Can you suggest pieces by these composers that I haven't got to deepen my collection? The following isn't all my collection, just the composers I want deepened.

*Dvorak:*
Slavonic Dances
String Serenade in E Major, Op. 22 - Moderato
Symphony #9 In E Minor, Op. 95, "From The New World"

*Grieg:*
Holberg Suite for Strings, Op.40 - Gavotte Allegretto
Peer Gynt Suite #1, Op. 46
Peer Gynt Suite #2, Op. 55
Piano Concerto In A Minor, Op. 16

*Elgar:*
Cello Concerto in E Minor - I. Adagio
Enigma Variations - Nimrod
Pomp & Circumstance March #1 In D, Op. 39/1

*Mendelssohn:*
Hebrides Overture In B Minor, Op. 26, "Fingal's Cave" - Fingal's Cave
Midsummer Night's Dream, Op.21 - Scherzo
Midsummer Night's Dream, Op.21 - Wedding March
Symphony #4 In A, Op. 90, "Italian"
Violin Concerto In E Minor, Op. 64

*Liszt:*
Grandes Etudes de Paganini, Etude No. 3 In A Flat Minor, "La Campanella"
Hungarian Fantasy For Piano And Orchestra
Nocturne No 3, 'Liebestraume' In A Flat Major
Piano Sonata In B Minor, S. 178
Totentanz (Paraphrase on "Dies Irae"), S. 126

*Handel:*
Arrival Of The Queen Of Sheba
Messiah, HWV 56 - Hallelujah Chorus
Messiah, HWV 56 - Pastoral Symphony
Music For The Royal Fireworks, HWV 351
Serse, HWV 40 - Ombra Mai Fu (Handel's Largo)
Water Music Suite #1 In F Major, HWV 348
Water Music Suite #2 In D Major, HWV 349
Water Music Suite #3 In G Major, HWV 350

I was thinking about getting the Concerto Grosso in D Minor, HWV 328 but I'm not so sure.

*Rodrigo:*
Concierto de Aranjuez

*Schumann:*
Kinderzenen Mvmts. 1 & 2.
Symphony #1 
Symphony #2

Thanks in advance.


----------



## Aksel (Dec 3, 2010)

> Grieg:
> Holberg Suite for Strings, Op.40 - Gavotte Allegretto
> Peer Gynt Suite #1, Op. 46
> Peer Gynt Suite #2, Op. 55
> Piano Concerto In A Minor, Op. 16


The rest of the Holberg suite.
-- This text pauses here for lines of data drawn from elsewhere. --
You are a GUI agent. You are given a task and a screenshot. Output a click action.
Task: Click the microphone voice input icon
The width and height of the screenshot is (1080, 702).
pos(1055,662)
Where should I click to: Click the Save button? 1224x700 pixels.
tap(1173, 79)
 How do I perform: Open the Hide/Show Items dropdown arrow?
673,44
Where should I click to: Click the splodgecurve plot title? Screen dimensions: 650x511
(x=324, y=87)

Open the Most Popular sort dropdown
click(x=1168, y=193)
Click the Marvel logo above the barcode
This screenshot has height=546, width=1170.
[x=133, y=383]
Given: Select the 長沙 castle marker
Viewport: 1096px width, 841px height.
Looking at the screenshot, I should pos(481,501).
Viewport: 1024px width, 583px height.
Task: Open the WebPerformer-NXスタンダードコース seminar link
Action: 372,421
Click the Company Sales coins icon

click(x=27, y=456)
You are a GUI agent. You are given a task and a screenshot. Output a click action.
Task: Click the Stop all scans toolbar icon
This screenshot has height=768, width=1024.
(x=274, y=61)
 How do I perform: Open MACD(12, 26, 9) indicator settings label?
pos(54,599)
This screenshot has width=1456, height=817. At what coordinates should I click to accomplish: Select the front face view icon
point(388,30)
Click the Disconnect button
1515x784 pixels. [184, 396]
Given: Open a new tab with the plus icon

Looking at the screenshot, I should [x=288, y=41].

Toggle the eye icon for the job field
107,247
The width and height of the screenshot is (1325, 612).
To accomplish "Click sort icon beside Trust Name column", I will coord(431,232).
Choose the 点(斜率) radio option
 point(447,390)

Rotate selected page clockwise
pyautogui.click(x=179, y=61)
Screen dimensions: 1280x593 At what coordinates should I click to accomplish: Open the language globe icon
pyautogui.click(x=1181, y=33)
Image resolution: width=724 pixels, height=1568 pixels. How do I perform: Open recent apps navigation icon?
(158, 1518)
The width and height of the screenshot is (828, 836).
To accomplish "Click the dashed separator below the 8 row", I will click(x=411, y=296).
The piano version is also rather charming.
Symphonic Dances, Op. 64
The Lyric Pieces (at least a selection. Eva Knardahl and Leif Ove Andsnes' recordings are very good)
Some songs (especially Haugtussa) (Anne Sofie von Otter and/or Marianne Hirsti. Kirsten Flagstad's recordings of the orchestral songs are a thing of wonder)
Humoresker, Op. 6
Piano sonata, Op. 7
Symphony, EG 119
Violin sonata, Op, 8
Norwegian Dances, Op. 35


----------



## Edward Elgar (Mar 22, 2006)

An Die Freude said:


> *Elgar:*
> Cello Concerto in E Minor - I. Adagio
> Enigma Variations - Nimrod
> Pomp & Circumstance March #1 In D, Op. 39/1


The Dream of Gerontius
Symphony No. 1
Symphony No. 2

By the way, I'd limit myself to Dvorak and Mendelssohn. Too much of these kleinmeisters can leave a sour taste in the ear!


----------



## Webernite (Sep 4, 2010)

*Schumann*:

Carnaval Op. 9
Kinderszenen Op. 15
Kreisleriana Op. 16 
Études symphoniques Op. 13
Fantasie in C Op. 17
Symphony No. 3 Op. 97
Symphony No. 4 Op. 120
Piano Concerto Op. 54

*Liszt*:

Réminiscences de Don Juan
Beethoven-Liszt Symphonies


----------



## Vaneyes (May 11, 2010)

Dvorak: Cello Concerto - Fournier/Szell; "American Quartet" - Stamitz Quartet

Grieg: Lyric Pieces - Gilels

Elgar: Piano Quintet, Violin Sonata - Nash Ensemble

Mendelssohn: Piano Trios - Swiss Piano Trio

Liszt: Faust Symphony - BSO/Bernstein

Handel: Keyboard Suites - Jarrett

Schumann: Piano Concerto - Argerich/Rabinovitch; Symphonies 1 - 4 - VPO/Bernstein; Violin Sonatas - Kremer & Argerich; Piano Music - Lupu


----------



## Ukko (Jun 4, 2010)

Chamber music - by all of them.


----------



## World Violist (May 31, 2007)

I would get the entire Enigma Variations if I were you. Nimrod is great, but believe me it's _so_ much better within the context of the whole piece.


----------



## Pieck (Jan 12, 2011)

Hilltroll72 said:


> Chamber music - by all of them.


Well you left me nothing to add. 
Definitely chamber music.
I'll add Dvorak symph. 7&8, and the 3 concerti


----------



## Weston (Jul 11, 2008)

Liszt - Les Preludes. (one of the most epic tone poems ever!)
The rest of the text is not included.